**CONJUNTO DE TAREFAS**
1 - No texto de origem, em que país é dado o exemplo de grávidas de baixo risco que têm os filhos apenas com uma enfermeira?
2 - Devolva, sem qualquer alteração, o trecho do texto de origem que vai desde "Este modelo que" até "tenho essa noção.".
*** TEXTO DE ORIGEM ***
Este modelo que defende não vai contra os pilares do SNS? Vai contra o actual modelo, mas não contra o espírito do SNS porque continua a ser universal, público e tendencialmente gratuito. [neste modelo] Os cargos de poder deixariam de estar na mão do PS ou do PSD, partidos que nos têm governado, e passariam a estar na mão do doente. Mas seguradoras e partidos não querem e, por isso, este modelo não irá avante; tenho essa noção.

“Devem ser os enfermeiros especialistas a seguir as grávidas”

O bloco de partos do Centro Hospitalar do Médio Tejo em Abrantes tem estado a funcionar provisoriamente a meio gás temendo-se que se torne uma medida recorrente. É um tiro no pé para o combate à desertificação do interior? A Ordem dos Médicos pode penalizar-me da forma que quiser mas defendo que devem ser os enfermeiros especialistas a seguir as grávidas. Dantes nem havia enfermeiros, havia as parteiras e as crianças nasciam. Noutros países, como Inglaterra, as grávidas de baixo risco têm os filhos apenas com uma enfermeira. E não são necessários médicos à excepção de casos de alto risco, mas esses os obstetras acompanhariam. Se assim for [como está a ser definido pela Direcção-Geral de Saúde] está resolvida a falta de obstetras nos hospitais públicos. Outros problemas se poderiam resolver, mas a Ordem dos Médicos continua a querer guardar para si actos médicos que podiam ser feitos por outros profissionais dando-lhes formação adequada.
*** REGISTOS DE DADOS ***
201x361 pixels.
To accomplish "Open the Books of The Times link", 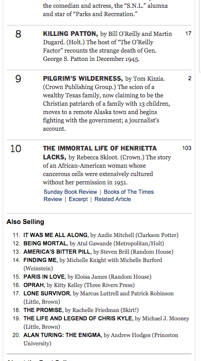I will coord(129,192).
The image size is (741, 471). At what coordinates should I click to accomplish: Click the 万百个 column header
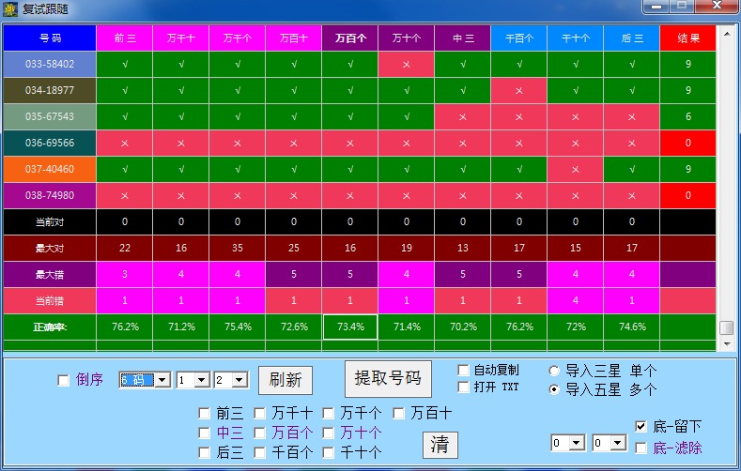(349, 38)
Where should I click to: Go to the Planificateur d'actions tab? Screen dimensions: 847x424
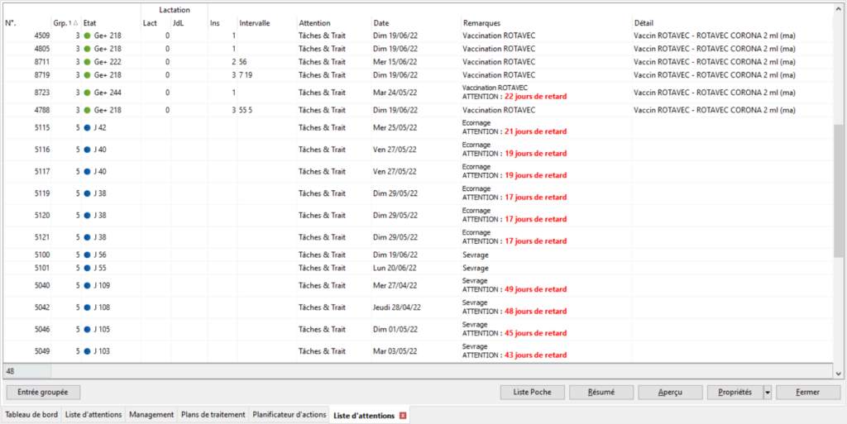[289, 415]
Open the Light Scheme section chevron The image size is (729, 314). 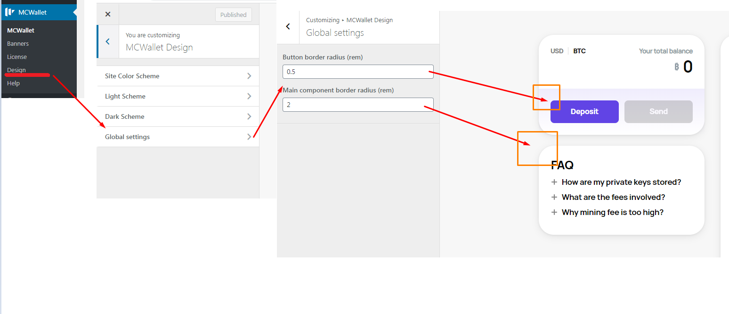coord(249,96)

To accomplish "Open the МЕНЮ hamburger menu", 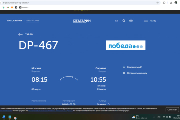I will pyautogui.click(x=150, y=21).
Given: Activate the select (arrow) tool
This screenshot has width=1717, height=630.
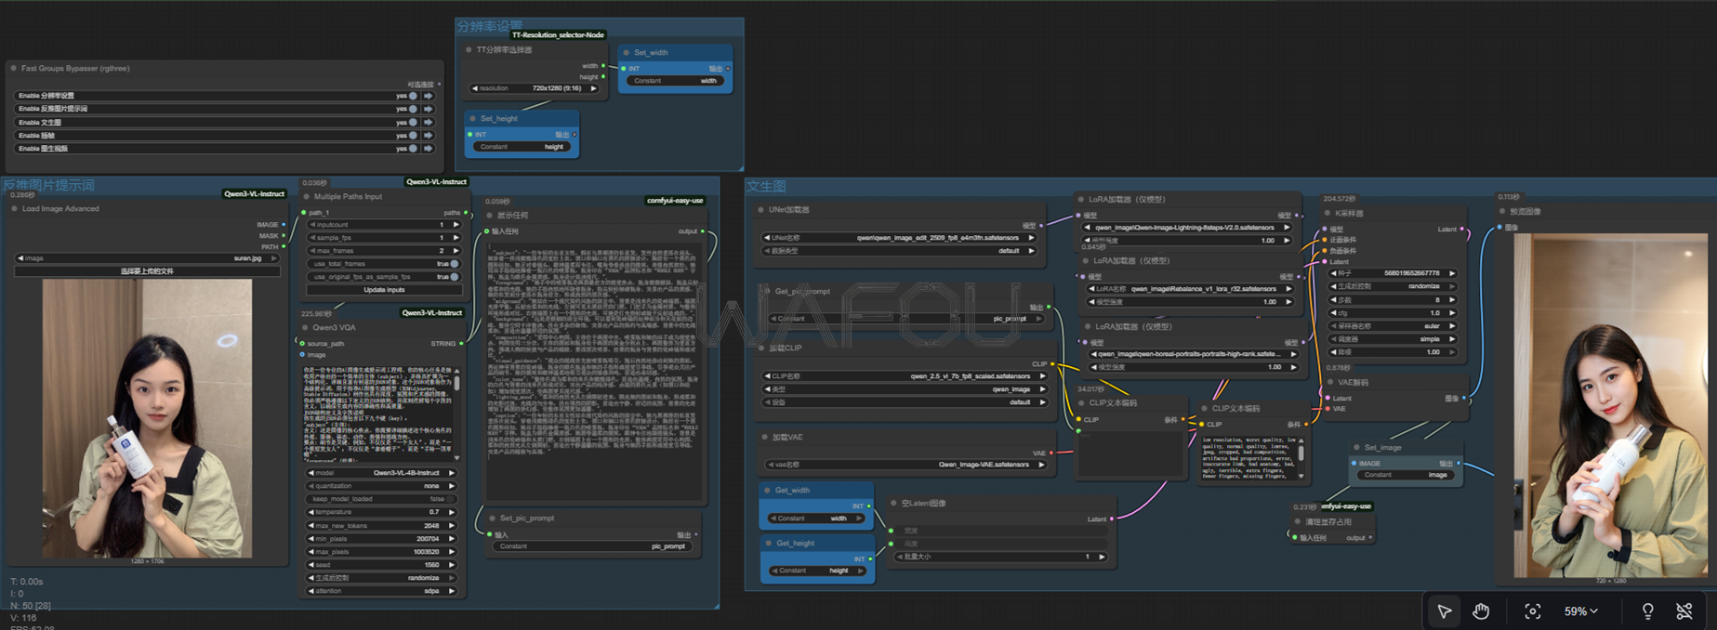Looking at the screenshot, I should 1444,610.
***
**RESPOSTAS ÀS TAREFAS**
1 - Em Inglaterra.

2 -
Este modelo que defende não vai contra os pilares do SNS? Vai contra o actual modelo, mas não contra o espírito do SNS porque continua a ser universal, público e tendencialmente gratuito. [neste modelo] Os cargos de poder deixariam de estar na mão do PS ou do PSD, partidos que nos têm governado, e passariam a estar na mão do doente. Mas seguradoras e partidos não querem e, por isso, este modelo não irá avante; tenho essa noção.